Today I’m attending the Practice Before the Texas Supreme Court CLE in Austin. I’ll be speaking a little later about electronic resources for practitioners.

Meanwhile, the real work of the Texas Supreme Court churns ahead. The Court released its regular orders list today, with five decisions and one new cases granted for argument this fall.

Public use and bad faith in condemnation cases

The grant was in City of Austin v. Whittington, No. 10-0316 (DDB) yet another condemnation case. This one involves allegations of bad faith and lack of “public use” on the part of a city.

Five decisions today

One of today’s cases involves a discovery request served against Google trying to uncover the identity of an anonymous blogger. The Texas Supreme Court did not grapple with the First Amendment question, but instead framed this as a general question about when discovery of private information against a third-party can be obtained.

The Court makes clear that, in Texas, a side agreement between the plaintiff and the party holding that information (here, Google) does not excuse the trial court from considering the objections of the person whose personal information is involved.

Because there are so many other kinds of personal information out there in the world besides anonymous speech, the Court’s holding on this seemingly narrow procedural ground may be even more important than if it had instead based its result on First Amendment grounds.

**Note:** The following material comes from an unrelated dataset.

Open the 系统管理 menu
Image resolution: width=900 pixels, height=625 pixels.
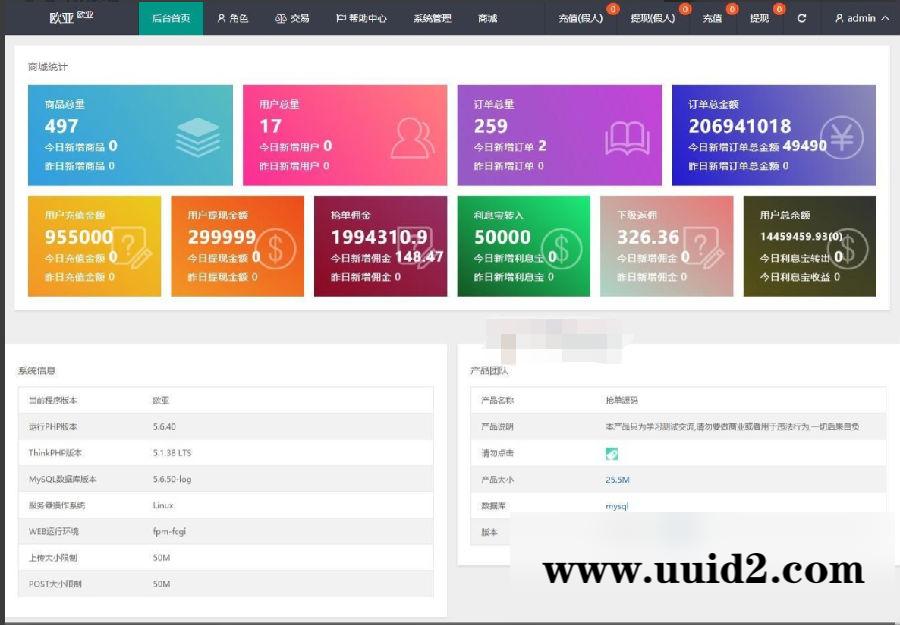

  • In re John Does 1 and 2, No. 10-0366 (per curiam) (DDB). In a per curiam opinion, the Court granted mandamus relief to a blogger who wanted to maintain his (or her) anonymity. The plaintiff in this defamation case sought discovery against Google, which agreed to produce the materials. The blogger filed a motion to quash. The trial court did not follow the usual procedures (in Texas Rule 202) because the plaintiff and Google had already reached an agreement.

    The Texas Supreme Court holds today that the requirements of Rule 202 still applied because the blogger had an obvious interest in the outcome. “But PRK and Google were not the only parties to the proceeding. Rule 202.3(a) requires that ‘all persons petitioner expects to have interests adverse to petitioner’s in the anticipated suit’ be served with the petition and given notice of hearing. PRK asserted that relators would be defendants in the anticipated lawsuit, and by their motions to quash, relators made an appearance in the proceeding. PRK and Google could not modify the procedures prescribed by Rule 202 by an agreement that did not include relators.”

I can’t write the usual summaries for the other four cases just yet, but here’s a list of the cases decided to tide you over:

  • Italian Cowboy Partners, Ltd., et al . v. The Prudential Insurance Co., No. 08-0989 (DDB). This was a 6-3 decision, with Justice Green writing the majority and Justice Hecht writing the dissent.

  • James Derwood Iliff v. Jerilyn Trije Iliff, No. 09-0753 (DDB). Justice Wainwright wrote for a unanimous Court affirming the judgment.

  • Allen Keller Co. v. Barbara Jean Foreman, No. 09-0955 (DDB). Justice Lehrmann wrote the opinion for a unanimous Court, reversing and rendering judgment. This was Justice Lehrmann’s first majority opinion. (She has previously written two dissents.)

  • O. Lee Tawes, III v. Doris Barnes, No. 10-0581 (DDB). Justice Green wrote the opinion for the Court answering the Fifth Circuit’s certified question.